From the data below, return each line in which the string "logo" is found.
--- Dataset excerpts ---
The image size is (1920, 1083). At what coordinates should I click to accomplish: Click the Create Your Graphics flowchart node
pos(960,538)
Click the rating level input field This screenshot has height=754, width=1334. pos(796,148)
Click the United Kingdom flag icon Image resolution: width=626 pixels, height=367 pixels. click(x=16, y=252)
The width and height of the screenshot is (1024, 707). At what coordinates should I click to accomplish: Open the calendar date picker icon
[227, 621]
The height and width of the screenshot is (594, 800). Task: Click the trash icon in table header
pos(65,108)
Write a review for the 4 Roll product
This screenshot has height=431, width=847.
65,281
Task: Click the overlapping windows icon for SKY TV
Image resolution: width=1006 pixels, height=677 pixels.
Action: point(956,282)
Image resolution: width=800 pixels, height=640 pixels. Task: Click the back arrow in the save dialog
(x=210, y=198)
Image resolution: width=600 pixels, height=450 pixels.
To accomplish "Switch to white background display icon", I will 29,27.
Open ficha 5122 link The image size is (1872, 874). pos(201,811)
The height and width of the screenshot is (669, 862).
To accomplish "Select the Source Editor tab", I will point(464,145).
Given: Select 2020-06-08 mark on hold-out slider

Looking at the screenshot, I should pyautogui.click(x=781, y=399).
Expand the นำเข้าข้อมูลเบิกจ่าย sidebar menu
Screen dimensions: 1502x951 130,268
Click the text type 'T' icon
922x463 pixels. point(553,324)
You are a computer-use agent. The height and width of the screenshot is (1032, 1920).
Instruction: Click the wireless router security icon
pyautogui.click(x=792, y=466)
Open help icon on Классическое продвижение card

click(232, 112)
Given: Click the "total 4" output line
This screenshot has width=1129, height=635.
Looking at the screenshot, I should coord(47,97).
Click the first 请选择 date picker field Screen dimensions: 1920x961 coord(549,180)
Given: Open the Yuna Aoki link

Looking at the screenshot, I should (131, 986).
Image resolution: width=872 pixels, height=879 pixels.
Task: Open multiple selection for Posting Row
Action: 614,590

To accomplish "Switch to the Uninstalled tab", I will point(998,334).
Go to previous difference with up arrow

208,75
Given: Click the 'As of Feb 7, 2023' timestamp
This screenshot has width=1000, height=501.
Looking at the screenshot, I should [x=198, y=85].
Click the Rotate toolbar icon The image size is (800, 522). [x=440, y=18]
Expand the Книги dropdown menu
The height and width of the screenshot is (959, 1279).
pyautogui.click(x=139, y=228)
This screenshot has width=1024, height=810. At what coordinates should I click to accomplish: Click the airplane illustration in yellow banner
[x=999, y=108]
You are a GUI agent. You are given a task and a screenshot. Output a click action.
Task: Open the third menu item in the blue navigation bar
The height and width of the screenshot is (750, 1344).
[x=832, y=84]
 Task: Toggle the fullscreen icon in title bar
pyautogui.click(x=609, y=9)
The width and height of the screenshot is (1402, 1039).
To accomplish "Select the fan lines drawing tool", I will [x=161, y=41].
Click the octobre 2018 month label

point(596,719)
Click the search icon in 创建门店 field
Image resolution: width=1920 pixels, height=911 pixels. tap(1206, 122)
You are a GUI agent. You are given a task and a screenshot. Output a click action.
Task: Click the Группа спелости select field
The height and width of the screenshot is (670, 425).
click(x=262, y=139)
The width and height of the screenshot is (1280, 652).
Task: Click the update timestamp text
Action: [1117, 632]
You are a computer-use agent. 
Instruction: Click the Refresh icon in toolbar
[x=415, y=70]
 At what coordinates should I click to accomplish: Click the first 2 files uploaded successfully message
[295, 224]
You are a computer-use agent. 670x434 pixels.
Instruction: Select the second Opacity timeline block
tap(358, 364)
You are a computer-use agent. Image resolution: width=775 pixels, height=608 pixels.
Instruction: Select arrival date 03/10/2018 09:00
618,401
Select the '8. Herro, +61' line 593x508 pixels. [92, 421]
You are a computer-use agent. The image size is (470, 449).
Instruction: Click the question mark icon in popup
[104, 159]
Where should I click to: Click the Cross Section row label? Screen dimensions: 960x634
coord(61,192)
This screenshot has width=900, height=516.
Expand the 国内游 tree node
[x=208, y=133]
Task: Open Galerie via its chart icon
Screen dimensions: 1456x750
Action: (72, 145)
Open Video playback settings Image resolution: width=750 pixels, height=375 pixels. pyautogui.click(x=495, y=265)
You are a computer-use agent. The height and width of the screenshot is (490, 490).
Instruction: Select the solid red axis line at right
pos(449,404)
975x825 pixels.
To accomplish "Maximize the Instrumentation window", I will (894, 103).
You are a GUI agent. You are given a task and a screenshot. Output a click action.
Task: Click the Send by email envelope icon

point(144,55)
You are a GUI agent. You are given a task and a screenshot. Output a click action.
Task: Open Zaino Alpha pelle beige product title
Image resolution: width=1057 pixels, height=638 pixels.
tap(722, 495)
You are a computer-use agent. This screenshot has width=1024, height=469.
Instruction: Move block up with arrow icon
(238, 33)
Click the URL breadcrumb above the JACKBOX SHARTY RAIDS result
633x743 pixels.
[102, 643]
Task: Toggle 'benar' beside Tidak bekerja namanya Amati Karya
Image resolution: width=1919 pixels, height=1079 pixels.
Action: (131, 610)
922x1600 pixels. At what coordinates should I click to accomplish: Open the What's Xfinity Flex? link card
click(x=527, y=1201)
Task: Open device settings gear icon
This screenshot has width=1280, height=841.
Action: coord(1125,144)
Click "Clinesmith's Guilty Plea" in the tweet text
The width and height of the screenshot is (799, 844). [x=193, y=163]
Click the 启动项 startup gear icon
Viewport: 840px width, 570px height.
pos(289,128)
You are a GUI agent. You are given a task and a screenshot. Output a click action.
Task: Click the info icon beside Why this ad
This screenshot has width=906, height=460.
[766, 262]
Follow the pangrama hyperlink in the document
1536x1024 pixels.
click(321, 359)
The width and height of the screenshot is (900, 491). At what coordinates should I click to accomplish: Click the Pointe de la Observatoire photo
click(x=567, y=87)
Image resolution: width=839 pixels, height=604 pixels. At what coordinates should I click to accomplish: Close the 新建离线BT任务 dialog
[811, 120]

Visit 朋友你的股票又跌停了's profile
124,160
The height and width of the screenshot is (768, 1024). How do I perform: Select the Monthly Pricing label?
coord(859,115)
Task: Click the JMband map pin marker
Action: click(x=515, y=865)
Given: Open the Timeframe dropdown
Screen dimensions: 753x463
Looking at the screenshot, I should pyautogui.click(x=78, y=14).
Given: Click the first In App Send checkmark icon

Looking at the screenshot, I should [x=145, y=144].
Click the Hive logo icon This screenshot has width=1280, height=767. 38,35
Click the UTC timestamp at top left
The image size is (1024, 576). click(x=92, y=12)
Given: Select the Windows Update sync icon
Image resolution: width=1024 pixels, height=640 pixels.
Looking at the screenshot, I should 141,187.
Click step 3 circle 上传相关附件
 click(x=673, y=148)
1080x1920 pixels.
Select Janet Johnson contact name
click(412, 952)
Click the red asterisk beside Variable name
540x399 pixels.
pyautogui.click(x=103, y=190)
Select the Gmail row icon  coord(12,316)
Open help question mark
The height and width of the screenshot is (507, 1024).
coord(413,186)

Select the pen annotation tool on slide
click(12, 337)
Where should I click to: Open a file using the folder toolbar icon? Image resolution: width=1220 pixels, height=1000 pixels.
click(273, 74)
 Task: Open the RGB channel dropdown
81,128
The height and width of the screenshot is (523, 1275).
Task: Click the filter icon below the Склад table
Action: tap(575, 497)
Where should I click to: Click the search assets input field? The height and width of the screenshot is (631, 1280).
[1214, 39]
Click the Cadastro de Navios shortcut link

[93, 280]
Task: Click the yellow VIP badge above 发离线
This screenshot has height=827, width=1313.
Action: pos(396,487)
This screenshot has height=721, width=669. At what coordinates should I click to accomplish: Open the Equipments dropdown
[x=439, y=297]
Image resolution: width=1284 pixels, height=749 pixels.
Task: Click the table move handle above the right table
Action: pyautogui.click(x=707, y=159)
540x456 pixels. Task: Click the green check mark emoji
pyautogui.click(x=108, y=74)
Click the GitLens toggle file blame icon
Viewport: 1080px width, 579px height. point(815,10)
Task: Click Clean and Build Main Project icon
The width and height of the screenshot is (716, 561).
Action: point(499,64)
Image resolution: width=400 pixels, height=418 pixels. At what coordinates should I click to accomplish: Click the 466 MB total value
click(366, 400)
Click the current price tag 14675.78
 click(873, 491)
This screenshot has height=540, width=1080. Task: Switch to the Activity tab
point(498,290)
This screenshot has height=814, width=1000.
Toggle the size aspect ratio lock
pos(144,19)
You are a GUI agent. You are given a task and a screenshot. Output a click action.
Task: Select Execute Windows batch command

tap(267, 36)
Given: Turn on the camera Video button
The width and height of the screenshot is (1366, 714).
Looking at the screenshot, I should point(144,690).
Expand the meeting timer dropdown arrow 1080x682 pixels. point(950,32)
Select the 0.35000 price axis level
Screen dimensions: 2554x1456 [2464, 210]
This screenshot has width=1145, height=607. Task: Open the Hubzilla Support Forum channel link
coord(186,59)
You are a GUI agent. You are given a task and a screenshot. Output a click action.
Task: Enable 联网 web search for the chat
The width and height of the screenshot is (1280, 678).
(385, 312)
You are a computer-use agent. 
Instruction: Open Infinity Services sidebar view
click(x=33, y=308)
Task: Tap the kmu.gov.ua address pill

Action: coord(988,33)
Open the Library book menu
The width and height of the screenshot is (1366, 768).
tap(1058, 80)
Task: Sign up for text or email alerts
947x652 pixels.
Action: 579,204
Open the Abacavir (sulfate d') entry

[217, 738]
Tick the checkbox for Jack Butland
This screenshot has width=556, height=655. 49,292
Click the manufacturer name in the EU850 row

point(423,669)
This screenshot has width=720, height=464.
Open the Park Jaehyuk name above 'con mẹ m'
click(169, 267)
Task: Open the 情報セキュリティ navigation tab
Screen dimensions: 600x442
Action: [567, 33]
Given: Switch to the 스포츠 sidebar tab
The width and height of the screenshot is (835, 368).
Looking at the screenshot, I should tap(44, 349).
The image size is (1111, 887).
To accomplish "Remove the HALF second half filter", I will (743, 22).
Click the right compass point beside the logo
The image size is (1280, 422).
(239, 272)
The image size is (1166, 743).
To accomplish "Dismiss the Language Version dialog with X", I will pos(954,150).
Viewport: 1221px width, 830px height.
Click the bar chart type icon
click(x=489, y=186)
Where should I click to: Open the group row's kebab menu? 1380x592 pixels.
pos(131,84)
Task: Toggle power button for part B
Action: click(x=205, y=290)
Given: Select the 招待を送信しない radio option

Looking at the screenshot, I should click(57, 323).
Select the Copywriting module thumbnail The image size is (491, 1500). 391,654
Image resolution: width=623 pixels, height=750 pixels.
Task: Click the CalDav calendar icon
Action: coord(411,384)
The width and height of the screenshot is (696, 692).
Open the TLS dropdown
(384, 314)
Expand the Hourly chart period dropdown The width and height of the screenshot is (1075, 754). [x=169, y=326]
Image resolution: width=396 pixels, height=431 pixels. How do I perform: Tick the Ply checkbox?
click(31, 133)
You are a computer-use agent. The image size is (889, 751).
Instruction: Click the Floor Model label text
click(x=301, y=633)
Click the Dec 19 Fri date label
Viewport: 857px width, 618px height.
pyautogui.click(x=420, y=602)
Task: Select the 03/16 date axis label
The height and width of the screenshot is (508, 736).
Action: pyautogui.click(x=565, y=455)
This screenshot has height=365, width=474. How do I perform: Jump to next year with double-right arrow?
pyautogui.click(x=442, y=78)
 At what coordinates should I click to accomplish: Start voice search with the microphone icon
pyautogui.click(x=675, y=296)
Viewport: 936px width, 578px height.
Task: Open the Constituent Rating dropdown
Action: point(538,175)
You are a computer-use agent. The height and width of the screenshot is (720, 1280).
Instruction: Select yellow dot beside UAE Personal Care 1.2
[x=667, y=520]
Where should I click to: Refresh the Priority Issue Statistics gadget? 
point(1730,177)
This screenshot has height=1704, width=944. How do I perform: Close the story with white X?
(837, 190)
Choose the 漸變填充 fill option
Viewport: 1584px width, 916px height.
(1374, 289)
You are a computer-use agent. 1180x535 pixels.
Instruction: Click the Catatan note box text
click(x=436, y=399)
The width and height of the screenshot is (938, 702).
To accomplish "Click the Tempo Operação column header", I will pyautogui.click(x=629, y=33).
---
» Response to this task:
Click the Hive logo icon This screenshot has width=1280, height=767. 38,35
Click the right compass point beside the logo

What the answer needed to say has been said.